Corporations have come a
long ways from the days when companies such as the British East India Company
were creatures of the sovereign, with the mission of spreading empire to faraway
places. Monarchs gave corporations their
marching orders, and knew they would be followed. The East India Company had its own army to
speed it along, and succeeded in adding Empress of India to Victoria’s long
list of titles. She had wanted that
desperately because her cousin was already an emperor and got to march
in first on state occasions. Actual
profits going to anyone were only a secondary concern.
Corporations had
started off the same way elsewhere, as arms, sometimes militant, of the
nation. But along the way corporations
had begun to be licensed by the monarch indefinitely, with no requirement for
renewal. They were immortals! They soon
made their own declarations of independence and dedicated themselves to the
pursuit of profits as happiness. That
independence required the evolution of a different kind of social contract;
corporations, no longer creatures of the sovereign but not themselves
sovereign, still needed the consent of society to function, and that was
provided through regulation. Our policy
model for that regulation assumed the mutual interest of the corporation and
American society in profit making. Hence the famous declaration that was taken
to mean, “What’s good for General Motors is good for America.” (That’s not what was actually said, but what
society in general read into it.) Howard
Meyerson, in the Washington Post this past week, pointed out that the classic
American corporate model established was in fact the stakeholder version of
capitalism. In it, profitable business
includes value to the shareholders, the employees and to the public. Companies such as Ford Motor Company are shining examples
of that model. That model still works in other countries. A battle royal is currently raging in Tennessee, where Volkswagen seeks to apply it to its new operations there by being friendly to unions in the German style that has made them leaders in adapting to a 21st century high-tech world. They face stiff opposition in Tennessee, where the Senate president declares such friendliness to be "Un-American." But our social contract with
corporations is based on that model, and it is the premise of our corporate
regulation policy. But it was a
different kind of profits than we see today.
We have gone astray.
Beginning in the 1970s,
an altered ideological stance emerged for corporations. Libertarian ideologues headed by Milt
Friedman argued that the focus of profit making was on shareholder profit as
the measure of all things, and that the corporation had no obligation other
than to shareholders. The idea was
happily accepted by corporations; it gave them freedom for the kind of global
maneuvering we see today. Now, not only
the concerns of the sovereign could be ignored, but the concerns of the people
as well. But acceptance of shareholder
capitalism was a major, unrecognized alteration of the social contract. Corporations no longer needed to include
employees in profits, or to spread the benefits of their profits to the
communities around them. Even price
gouging and tax evasion become acceptable corporate goals under such
ideology. But the social assumptions
underlying corporate regulation had not correspondingly changed.
The consequences have
been devastating. That change in
corporate ideology coincides, as Robert Reich has pointed out with the
flattening of the wage curve which has resulted in worker earnings remaining
flat for the past 35 years while all productivity gains accrued to the top
twenty percent, aka the shareholders.
And a consequence of that has been the economic stagnation resulting,
again as Reich has pointed out, from lower demand as the public becomes less
and less able to afford corporate products.

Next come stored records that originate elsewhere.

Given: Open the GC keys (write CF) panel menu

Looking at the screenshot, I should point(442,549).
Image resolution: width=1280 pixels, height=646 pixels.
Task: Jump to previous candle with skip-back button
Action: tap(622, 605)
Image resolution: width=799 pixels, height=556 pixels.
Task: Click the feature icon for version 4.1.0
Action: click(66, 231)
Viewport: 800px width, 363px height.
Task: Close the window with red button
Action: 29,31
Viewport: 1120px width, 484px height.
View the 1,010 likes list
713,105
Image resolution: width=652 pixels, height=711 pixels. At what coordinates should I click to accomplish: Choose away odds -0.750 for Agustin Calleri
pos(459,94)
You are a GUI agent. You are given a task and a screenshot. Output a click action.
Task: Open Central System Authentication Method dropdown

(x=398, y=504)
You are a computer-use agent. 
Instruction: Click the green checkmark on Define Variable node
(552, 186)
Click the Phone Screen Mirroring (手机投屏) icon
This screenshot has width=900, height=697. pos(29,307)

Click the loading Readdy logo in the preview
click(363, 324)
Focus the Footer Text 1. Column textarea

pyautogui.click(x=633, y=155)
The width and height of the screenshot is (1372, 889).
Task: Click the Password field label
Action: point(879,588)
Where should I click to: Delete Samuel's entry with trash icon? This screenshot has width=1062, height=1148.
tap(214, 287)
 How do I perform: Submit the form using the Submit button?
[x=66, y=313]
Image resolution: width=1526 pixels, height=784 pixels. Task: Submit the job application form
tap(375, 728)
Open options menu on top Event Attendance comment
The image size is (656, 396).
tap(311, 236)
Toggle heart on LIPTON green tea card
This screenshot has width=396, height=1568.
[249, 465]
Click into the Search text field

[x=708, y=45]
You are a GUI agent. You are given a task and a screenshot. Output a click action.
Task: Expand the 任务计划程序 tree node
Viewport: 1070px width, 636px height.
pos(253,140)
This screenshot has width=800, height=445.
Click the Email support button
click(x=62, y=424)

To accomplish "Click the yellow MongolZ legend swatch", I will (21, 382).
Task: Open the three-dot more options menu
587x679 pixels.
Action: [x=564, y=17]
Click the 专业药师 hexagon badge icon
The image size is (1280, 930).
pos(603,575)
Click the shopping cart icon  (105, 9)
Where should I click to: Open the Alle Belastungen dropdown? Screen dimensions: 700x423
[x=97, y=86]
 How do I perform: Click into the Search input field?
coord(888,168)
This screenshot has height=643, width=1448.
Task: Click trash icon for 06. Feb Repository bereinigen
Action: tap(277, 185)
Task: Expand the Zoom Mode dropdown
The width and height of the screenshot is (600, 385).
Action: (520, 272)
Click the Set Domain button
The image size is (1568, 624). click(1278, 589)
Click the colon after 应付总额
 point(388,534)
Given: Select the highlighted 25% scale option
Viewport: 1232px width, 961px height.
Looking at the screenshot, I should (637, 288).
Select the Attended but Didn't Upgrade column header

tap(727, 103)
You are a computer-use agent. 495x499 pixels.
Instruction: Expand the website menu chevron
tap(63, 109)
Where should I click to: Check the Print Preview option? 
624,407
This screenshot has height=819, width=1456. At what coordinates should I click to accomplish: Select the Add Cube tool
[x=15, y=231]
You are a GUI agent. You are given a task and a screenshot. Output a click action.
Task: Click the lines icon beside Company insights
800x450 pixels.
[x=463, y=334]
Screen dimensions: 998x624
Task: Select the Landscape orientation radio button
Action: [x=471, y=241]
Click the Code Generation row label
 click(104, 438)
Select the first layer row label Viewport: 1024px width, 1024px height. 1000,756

Regulatory policy that assumes the friendliness, loyalty and community
spirit of corporations that have no intent of behaving that way has no chance
of success. We have placed ourselves in economic
chains and leg-irons through our own efforts.
We need fundamental
restructuring of our corporate regulation policy. We can no longer assume the corporation as a
friendly giant out to help us and our communities along with helping themselves. No tax breaks should be provided without
“poison pills” of very large payments to assure the corporation adheres to its
promises and stays around to do so.
Breaks should be provided only with commitments to pay fair wages and
benefit the community. Corporate raids
on natural resources like water supplies through things like fracking should be
assumed contrary to the public interest unless strongly proved otherwise. And the burden of proof should be entirely on
the corporation. Corporations have lost
the right to public trust, with its consequences for tax breaks and easy
regulation. They must work to regain it.